Who should buy this combo ticket

This ticket fits best if you like:
- Court objects you can see up close, not just grand rooms
- A mix of political history and cultural history
- Self-paced museum time with an audio guide
- The idea of comparing different kinds of power: jewels and regalia versus armor and instruments
If you’re a first-time visitor to Vienna and want a high-impact day inside the Hofburg, it’s a solid choice. If you’re more “I want one museum only,” you might find it heavy. But if you like to hop between related rooms and build a full picture, the combo makes sense.
Also, if you care about classical music history, the Mozart fortepiano and Joseph Haydn wax bust give the Palace side real personality. That combination alone can justify choosing this over a museum that focuses on only one theme.
Should you book this Vienna Imperial Treasury & New Hofburg Palace combo?

I’d book it if you want a single ticket that gives you both sides of the Habsburg story: the Imperial Treasury for immediate visual power and the New Hofburg Palace for the family narrative, armor, and music culture. The audio guide helps a lot, especially if your German isn’t strong.

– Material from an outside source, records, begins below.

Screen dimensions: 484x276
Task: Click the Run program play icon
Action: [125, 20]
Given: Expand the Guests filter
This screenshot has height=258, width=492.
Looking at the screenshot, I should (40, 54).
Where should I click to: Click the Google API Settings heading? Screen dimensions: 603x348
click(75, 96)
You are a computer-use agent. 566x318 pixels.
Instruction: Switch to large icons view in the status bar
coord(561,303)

Skip or reconsider if you’re short on time and only want one highlight. This combo works best when you commit to multiple sections. And do plan your entry point so you don’t waste time hunting for the right area on arrival.
If your travel style is object-first, story-supported, and self-paced, this is a strong buy.
FAQ

What does the Vienna Imperial Treasury & New Hofburg Palace combo ticket include?

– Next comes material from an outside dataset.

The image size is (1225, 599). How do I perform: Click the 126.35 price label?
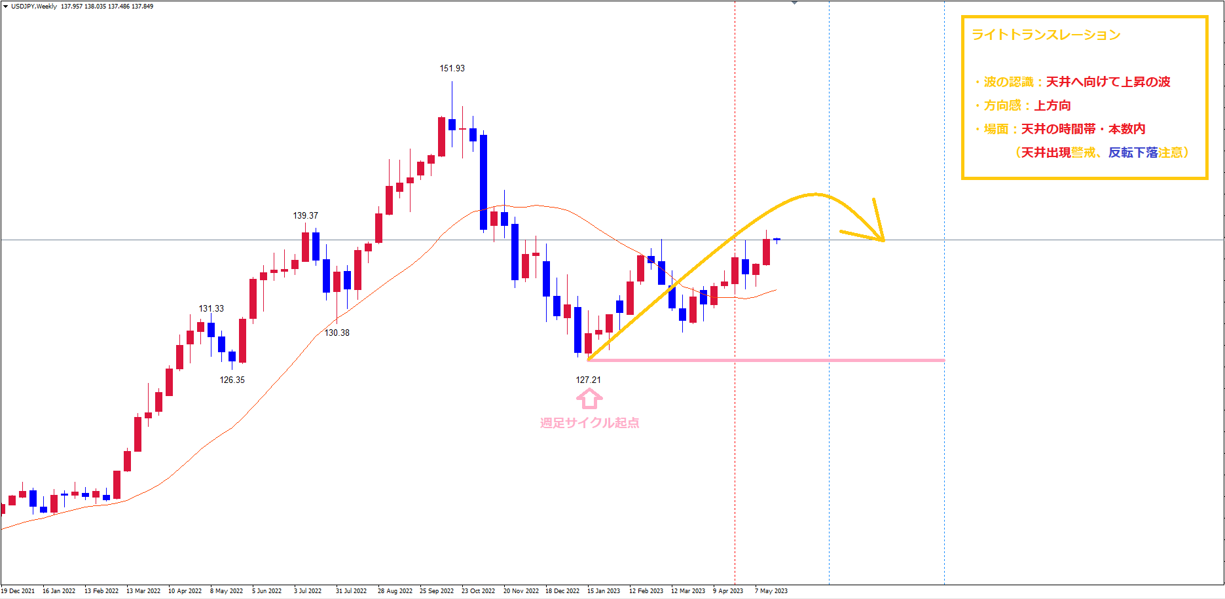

It includes entry to the Imperial Treasury, the New Hofburg Palace with an audio guide, Weltmuseum Wien, the Collection of Old Musical Instruments, and the Imperial Armoury. The House of Habsburg audio guide is available in 10 languages.
Where can I start the tour?
You can start at the New Hofburg Palace (Neue Hofburg), where the entrance is at Weltmuseum Wien near Heldenplatz, or you can start at the Imperial Treasury entrance at Schweizerhof.
Is there a live guide included?
No live tour guide is included. The New Hofburg Palace part uses an audio guide.
What languages are available for the audio guide?
The audio guide is available in German, English, Czech, Hungarian, Spanish, French, Korean, Chinese, and Japanese.
Is this ticket wheelchair accessible?
Yes, it is wheelchair accessible.
How long is the ticket valid?
The ticket is valid for 10 days from the first activation.